Return exactly the lines from the one containing "Viewport: 1400px width, 852px" through the last line of the records below, both included, and leave out any pictures.
[Start of section]
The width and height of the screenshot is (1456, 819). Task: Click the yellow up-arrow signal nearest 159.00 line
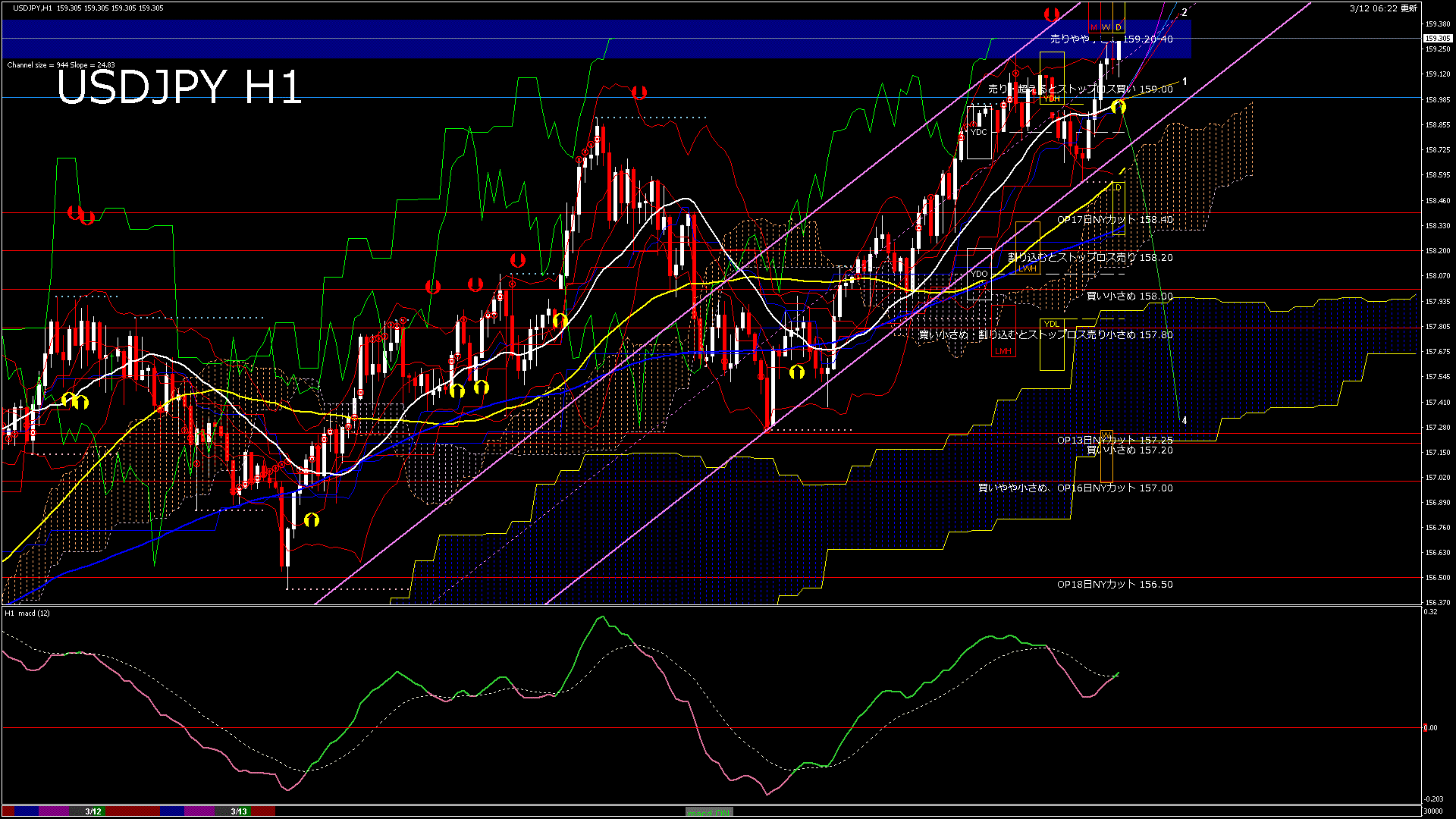[x=1118, y=107]
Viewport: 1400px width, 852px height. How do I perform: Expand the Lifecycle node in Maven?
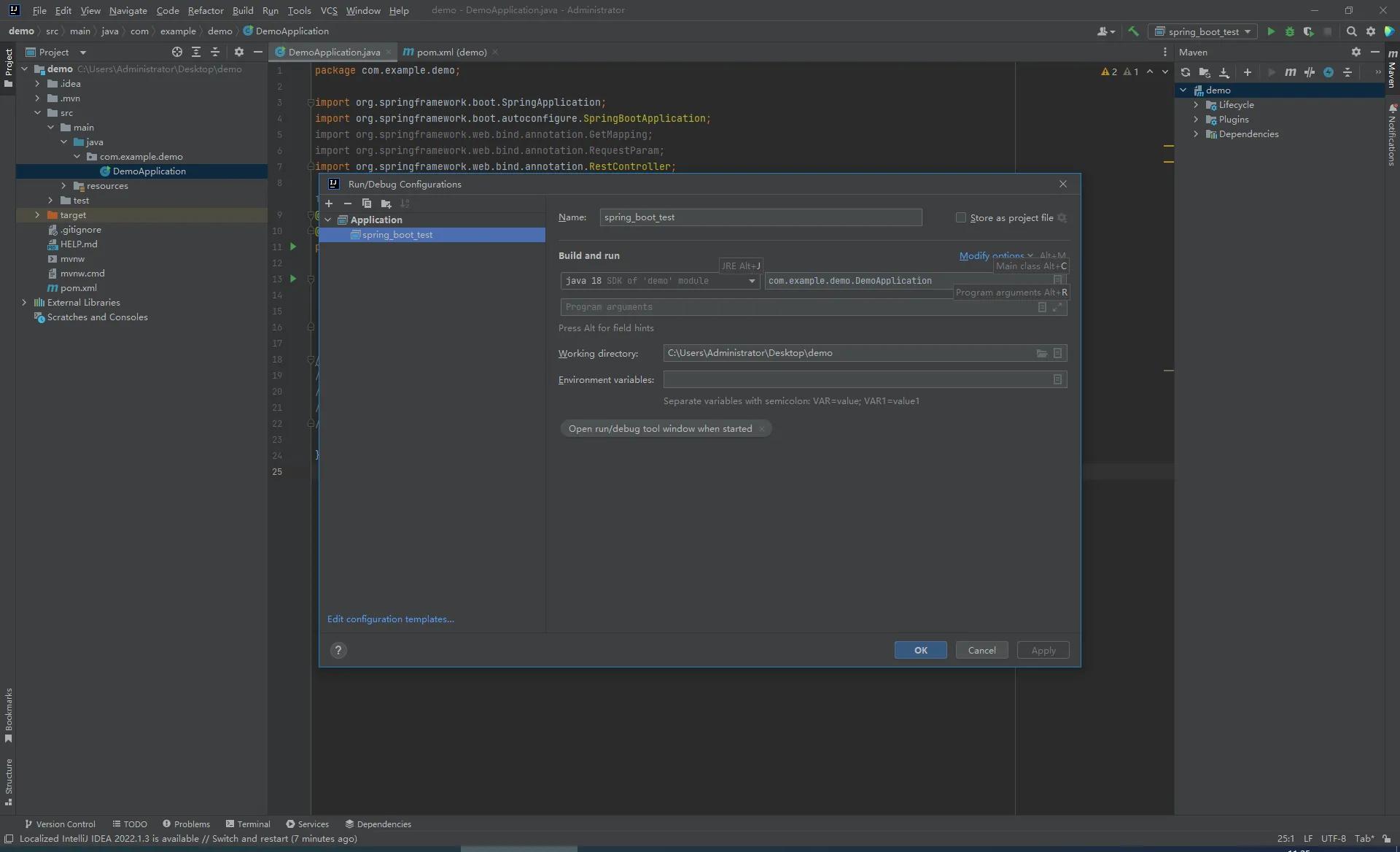[x=1196, y=105]
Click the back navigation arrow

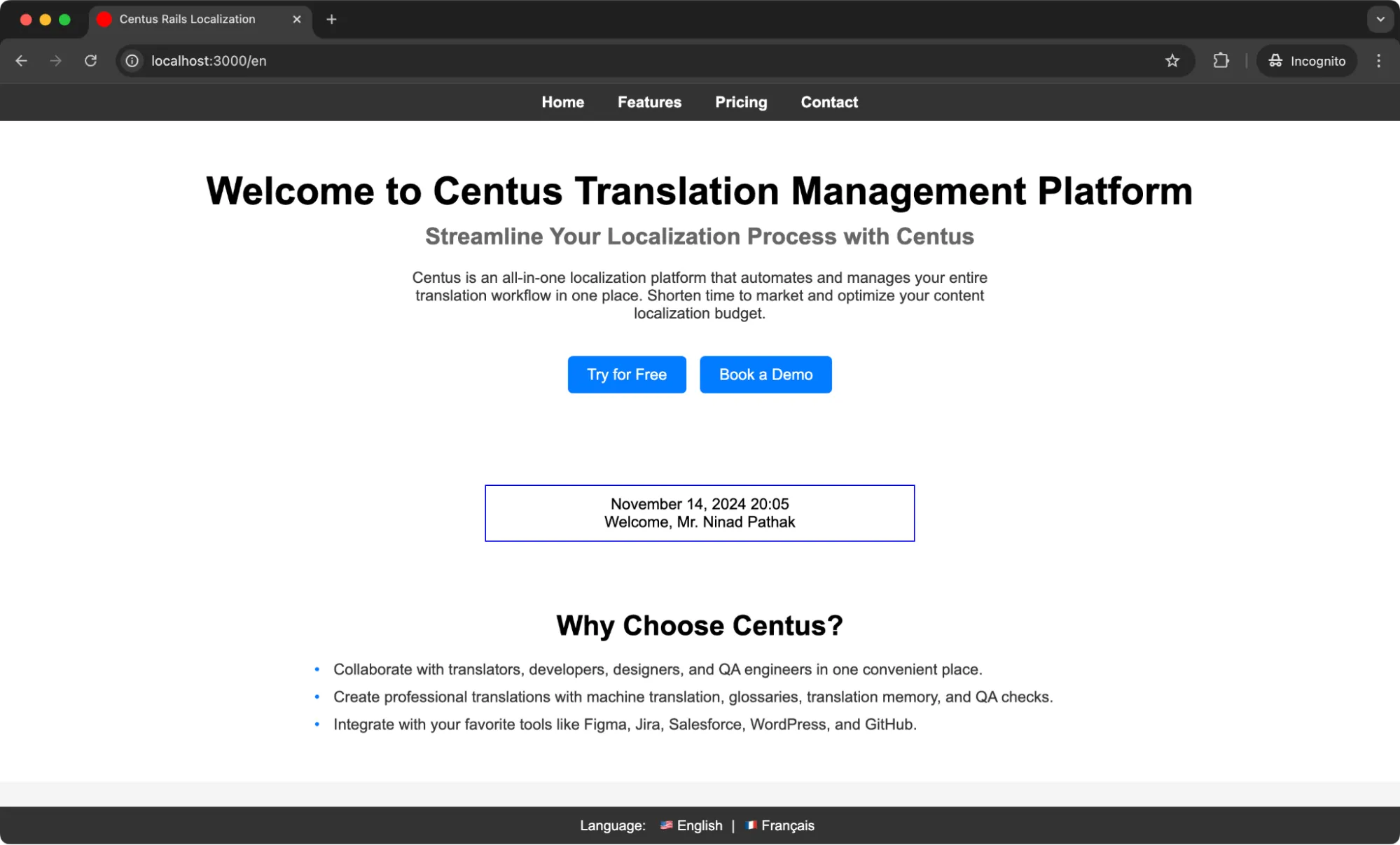click(21, 61)
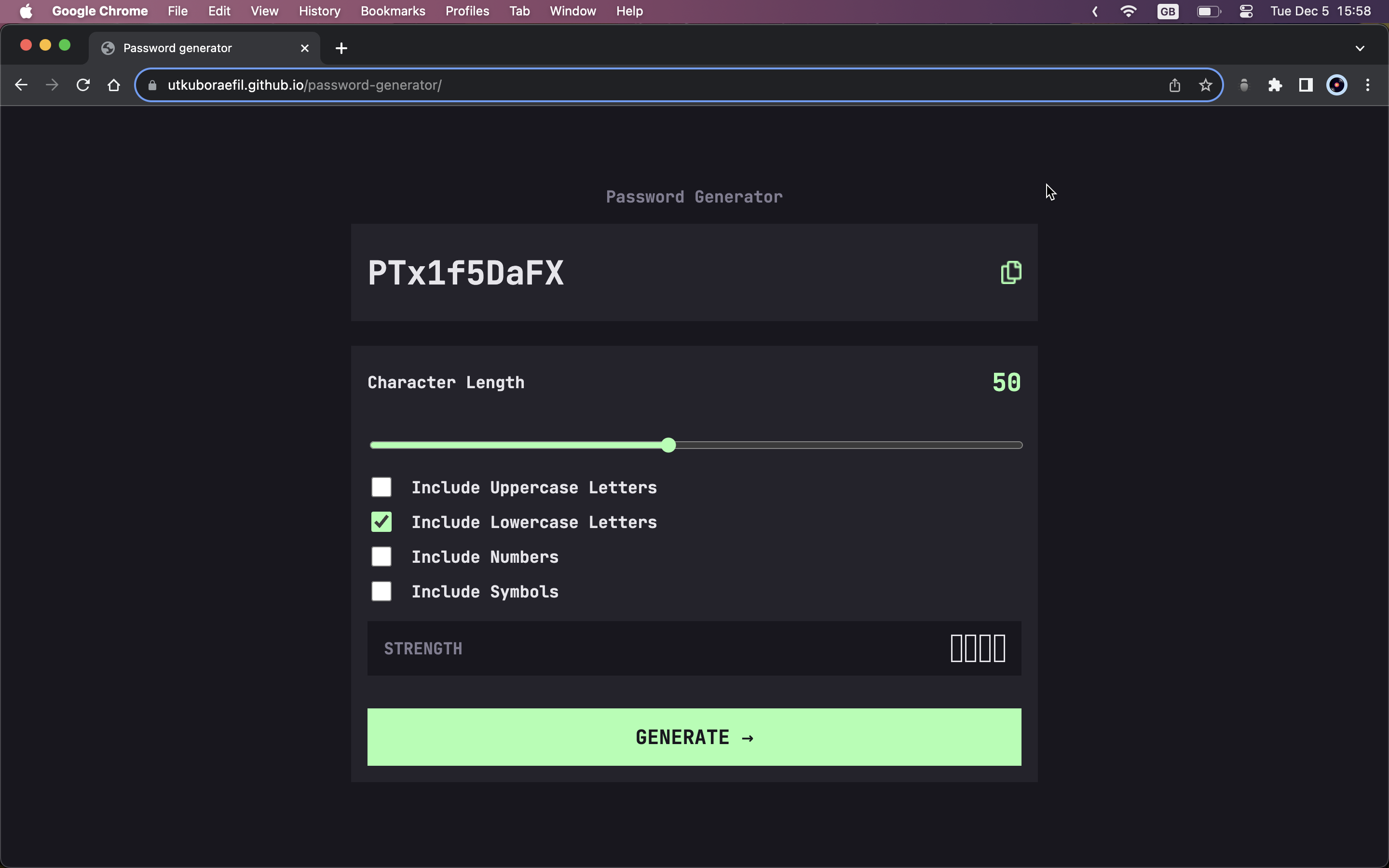Open the browser profile avatar

[1337, 84]
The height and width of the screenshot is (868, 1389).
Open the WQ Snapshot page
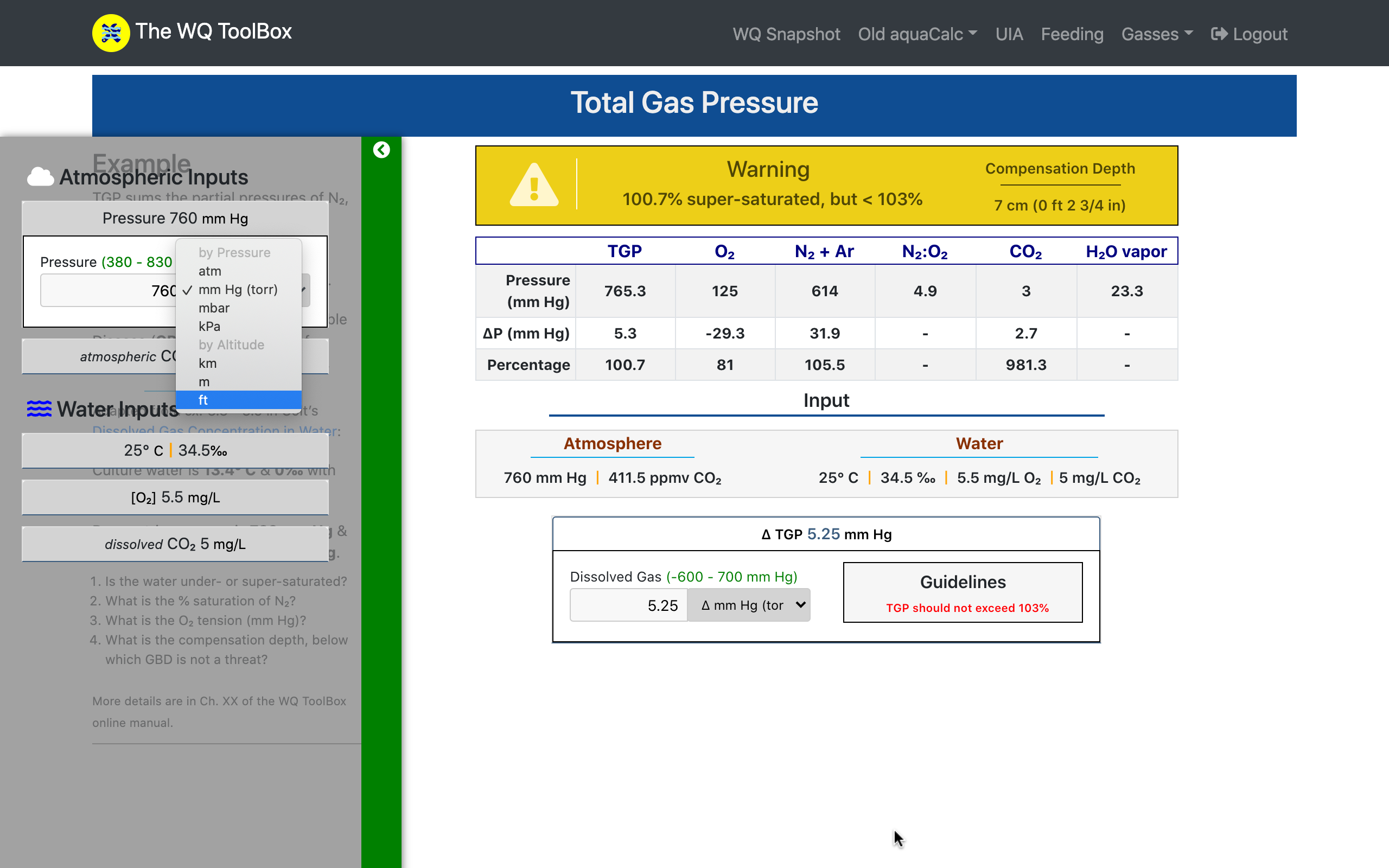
[End of section]
### SOLUTION FOR THIS PROBLEM
Viewport: 1400px width, 852px height. How do I perform: Expand the Lifecycle node in Maven?
[x=1196, y=105]
Click the back navigation arrow

click(21, 61)
Open the browser profile avatar

[1337, 84]
The height and width of the screenshot is (868, 1389).
Open the WQ Snapshot page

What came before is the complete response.